千年女優

密輸 1970の千年女優のレビュー・感想・評価

密輸 1970(2023年製作の映画)
3.5
1970年代半ば。化学工場の産業廃棄物による汚染が深刻化する漁村クンチョンで生まれ育った海女で、責任感強いリーダーのジンソクとその親友で奔放なチュンジャ。廃業を阻止すべく培った技術で密輸品の引き上げを受けるも摘発で袂を分かった二人が、数年を経て再びタッグを組み、警察や裏組織と駆け引きをする様を描いた犯罪映画です。

記録的ヒット作『ベテラン』を始め多様なアクション映画を得意とするリュ・スンワンがソマリア内戦を舞台にした前作『モガディシュ』に続いて歴史的背景を持つ物語を描いた2023年公開作品で、軽快なテンポが受け入れられて人気シリーズ『犯罪都市』と張り合ってその年第二位の興行収入を稼ぎ出してヒットメーカーの期待に応えました。

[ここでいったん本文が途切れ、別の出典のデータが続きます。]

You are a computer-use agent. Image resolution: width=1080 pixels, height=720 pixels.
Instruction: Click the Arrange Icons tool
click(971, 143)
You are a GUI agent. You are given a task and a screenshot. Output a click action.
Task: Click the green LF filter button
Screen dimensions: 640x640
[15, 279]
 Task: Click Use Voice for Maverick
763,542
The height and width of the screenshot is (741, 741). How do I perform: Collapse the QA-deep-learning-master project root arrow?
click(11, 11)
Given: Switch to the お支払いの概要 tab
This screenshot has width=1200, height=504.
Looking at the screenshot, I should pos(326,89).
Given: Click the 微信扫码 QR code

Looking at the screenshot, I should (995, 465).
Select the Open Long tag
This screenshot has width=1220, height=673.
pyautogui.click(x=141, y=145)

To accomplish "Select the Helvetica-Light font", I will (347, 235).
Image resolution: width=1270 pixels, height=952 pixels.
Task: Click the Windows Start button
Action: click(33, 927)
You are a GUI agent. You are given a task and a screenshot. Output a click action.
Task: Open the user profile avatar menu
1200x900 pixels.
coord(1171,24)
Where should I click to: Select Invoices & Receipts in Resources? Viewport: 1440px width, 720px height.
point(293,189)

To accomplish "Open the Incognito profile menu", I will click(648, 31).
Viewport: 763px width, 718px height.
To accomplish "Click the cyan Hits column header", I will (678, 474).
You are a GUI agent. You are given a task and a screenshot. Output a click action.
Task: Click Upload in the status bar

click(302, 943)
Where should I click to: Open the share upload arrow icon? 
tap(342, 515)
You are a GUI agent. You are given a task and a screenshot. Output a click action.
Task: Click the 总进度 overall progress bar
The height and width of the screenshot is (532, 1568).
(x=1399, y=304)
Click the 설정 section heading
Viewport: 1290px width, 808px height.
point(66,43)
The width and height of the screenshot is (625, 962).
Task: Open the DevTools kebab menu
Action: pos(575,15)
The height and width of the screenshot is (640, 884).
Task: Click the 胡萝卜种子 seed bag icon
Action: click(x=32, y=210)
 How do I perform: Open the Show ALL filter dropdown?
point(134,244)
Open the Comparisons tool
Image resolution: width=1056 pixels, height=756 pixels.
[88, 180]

設定故にシリアスだった前作から趣を変えてハイテンションでユーモラスなスタイルとしており、シスターフッドの逆転劇をクライムにアクション、果てはサメと韓国娯楽映画らしいなんでもござれの足し算で彩ります。粒さに見れば強引な展開もありますが、もっともらしい評論家受けなどかなぐり捨てて観客の期待に寄り添う潔い一作です。